New Boss said “sorry, you have to be here at 8 a.m. to ‘set a good example’ for the faculty and grad students.
WTF????
One of the major perks of academia is being able to have a more flexible schedule, and faculty and grad students certainly take advantage of this. There is generally a different expectation of administrators than faculty. For some reason, people seem to think administrators need to be there at set hours all the time. I generally ignored this expectation when I was in academic administration. This got some fellow administrators who didn’t like the idea of more women in engineering to complain to the dean about me that I was “never in my office” and “never available” – which was patently untrue. Maybe in the past before all our fancy technology like email and phones and such, it was important to put in the requisite face time. But there is no reason an administrator can’t effectively work from home for some few hours during the week. It’s just tradition that says and thinks otherwise.
Nobody seems to think the ungodly amount of time administrators spend out of their offices in endless useless meetings is any problem, but ask to spend a few hours working from home and the whole university threatens to collapse because of your anarchy.
Why, why, why are people so afraid of flexible hours?
New Boss thought that my friend should just palm off the childcare duties on some woman – either his wife or a nanny.
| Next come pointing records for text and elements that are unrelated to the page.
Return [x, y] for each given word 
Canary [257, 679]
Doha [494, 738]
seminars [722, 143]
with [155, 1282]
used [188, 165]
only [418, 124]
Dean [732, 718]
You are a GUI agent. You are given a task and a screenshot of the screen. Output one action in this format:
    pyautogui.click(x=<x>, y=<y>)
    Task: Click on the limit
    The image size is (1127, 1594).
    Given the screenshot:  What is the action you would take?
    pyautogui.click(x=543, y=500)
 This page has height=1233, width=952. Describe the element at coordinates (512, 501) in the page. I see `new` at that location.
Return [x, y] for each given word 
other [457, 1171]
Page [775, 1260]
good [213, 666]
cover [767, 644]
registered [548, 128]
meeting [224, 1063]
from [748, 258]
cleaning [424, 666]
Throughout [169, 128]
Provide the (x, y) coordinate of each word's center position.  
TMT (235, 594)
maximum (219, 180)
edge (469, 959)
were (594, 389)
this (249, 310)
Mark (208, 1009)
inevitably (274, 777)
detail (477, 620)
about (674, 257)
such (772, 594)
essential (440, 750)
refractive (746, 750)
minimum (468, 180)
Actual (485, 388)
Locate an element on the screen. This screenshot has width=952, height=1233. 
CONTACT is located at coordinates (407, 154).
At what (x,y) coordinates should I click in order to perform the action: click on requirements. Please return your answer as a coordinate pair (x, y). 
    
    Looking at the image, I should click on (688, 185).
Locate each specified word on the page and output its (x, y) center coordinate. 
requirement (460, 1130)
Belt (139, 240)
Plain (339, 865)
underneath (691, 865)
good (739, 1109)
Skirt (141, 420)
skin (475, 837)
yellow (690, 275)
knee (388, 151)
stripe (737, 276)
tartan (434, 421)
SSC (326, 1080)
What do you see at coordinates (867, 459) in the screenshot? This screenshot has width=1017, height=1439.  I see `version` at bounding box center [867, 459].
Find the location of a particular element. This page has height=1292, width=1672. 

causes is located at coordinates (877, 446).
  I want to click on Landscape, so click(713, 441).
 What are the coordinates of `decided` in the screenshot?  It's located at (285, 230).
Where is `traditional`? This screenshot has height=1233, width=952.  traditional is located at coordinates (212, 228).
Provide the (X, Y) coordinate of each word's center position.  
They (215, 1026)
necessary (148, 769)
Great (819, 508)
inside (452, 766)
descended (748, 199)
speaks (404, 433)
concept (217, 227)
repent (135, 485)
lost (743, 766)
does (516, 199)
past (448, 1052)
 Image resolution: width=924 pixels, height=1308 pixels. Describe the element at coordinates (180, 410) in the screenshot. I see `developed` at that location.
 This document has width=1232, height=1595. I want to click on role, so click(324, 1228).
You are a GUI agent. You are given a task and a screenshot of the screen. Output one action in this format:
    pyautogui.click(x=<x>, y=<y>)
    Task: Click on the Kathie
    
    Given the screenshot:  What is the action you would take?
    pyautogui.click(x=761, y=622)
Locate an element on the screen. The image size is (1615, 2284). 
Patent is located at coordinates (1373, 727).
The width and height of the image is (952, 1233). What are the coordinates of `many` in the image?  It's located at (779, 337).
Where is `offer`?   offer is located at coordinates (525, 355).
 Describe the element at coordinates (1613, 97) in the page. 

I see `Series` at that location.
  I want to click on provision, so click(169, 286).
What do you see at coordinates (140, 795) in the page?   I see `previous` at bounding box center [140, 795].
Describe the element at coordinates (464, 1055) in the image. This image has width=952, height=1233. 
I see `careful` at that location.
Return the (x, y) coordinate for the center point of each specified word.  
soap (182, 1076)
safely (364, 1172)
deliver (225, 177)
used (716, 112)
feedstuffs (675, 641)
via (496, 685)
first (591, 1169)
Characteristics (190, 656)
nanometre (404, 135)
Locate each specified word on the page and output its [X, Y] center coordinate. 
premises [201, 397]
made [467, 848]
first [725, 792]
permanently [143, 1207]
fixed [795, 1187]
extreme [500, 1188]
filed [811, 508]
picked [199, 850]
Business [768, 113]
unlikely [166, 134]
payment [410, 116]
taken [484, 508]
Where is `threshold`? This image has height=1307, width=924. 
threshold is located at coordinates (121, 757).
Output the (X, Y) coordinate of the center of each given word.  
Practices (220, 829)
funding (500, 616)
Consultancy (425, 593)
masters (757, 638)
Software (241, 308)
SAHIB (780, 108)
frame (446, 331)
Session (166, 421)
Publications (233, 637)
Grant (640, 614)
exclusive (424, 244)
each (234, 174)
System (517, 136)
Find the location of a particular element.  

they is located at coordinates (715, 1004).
Giving men shit about childcare duties is not just harmful to the particular guy and/or his family. It impedes any sort of progress at all. If we can’t legitimate, in the workplace, a man’s need/desire to make some adjustments in the traditional schedule in order to care for his children, then we will never be able to decouple being female from “responsible for all aspects of childcare”. New Boss should be deeply ashamed of being such a retrograde defender of the patriarchy. Hire a nanny, indeed. Because we absolutely don’t want to make the workplace in any way hospitable to those with children, unless they are rich enough to pay someone to make sure their children don’t intrude in any way on other peoples’ belief about how the workplace should function.
I should mention here that New Boss is a single woman with no children. It’s especially depressing to see women doing the work of the oppressors. People without children have got to wake up to the fact that children exist, they need caring for, and we should be grateful to the folks who do this important societal work for us.
It’s terribly ironic to find academia less accommodating of my friend’s schedule than his prior job in a industry-like setting. This sort of inflexibility for administrators keeps women – who still have most of the responsibility for childcare – from advancing, and prevents men who want to be involved parents from being able to be true, equal partners in their marriage.
Some suggestions my friend has gotten:
- Just tell New Boss what time you will be showing up as a fait accompli.
- Ask New Boss what exactly is the “bad example” you would be setting with flexible hours. What does she fear? That faculty are slacking off? Once you know what she’s worried about, you can counteract with an explanation of how your strategies, though different from her corporatized understanding of academia, will be effective and motivating for faculty.
- Suggest to New Boss that “setting a good example” includes acknowledging that people have commitments outside work and that figuring out ways to accommodate this aspect of reality benefits everyone.
I volunteered to puke on New Boss’s shoes, but while gratifying, this may be less effective than the above suggestions.
What advice would YOU give to my friend?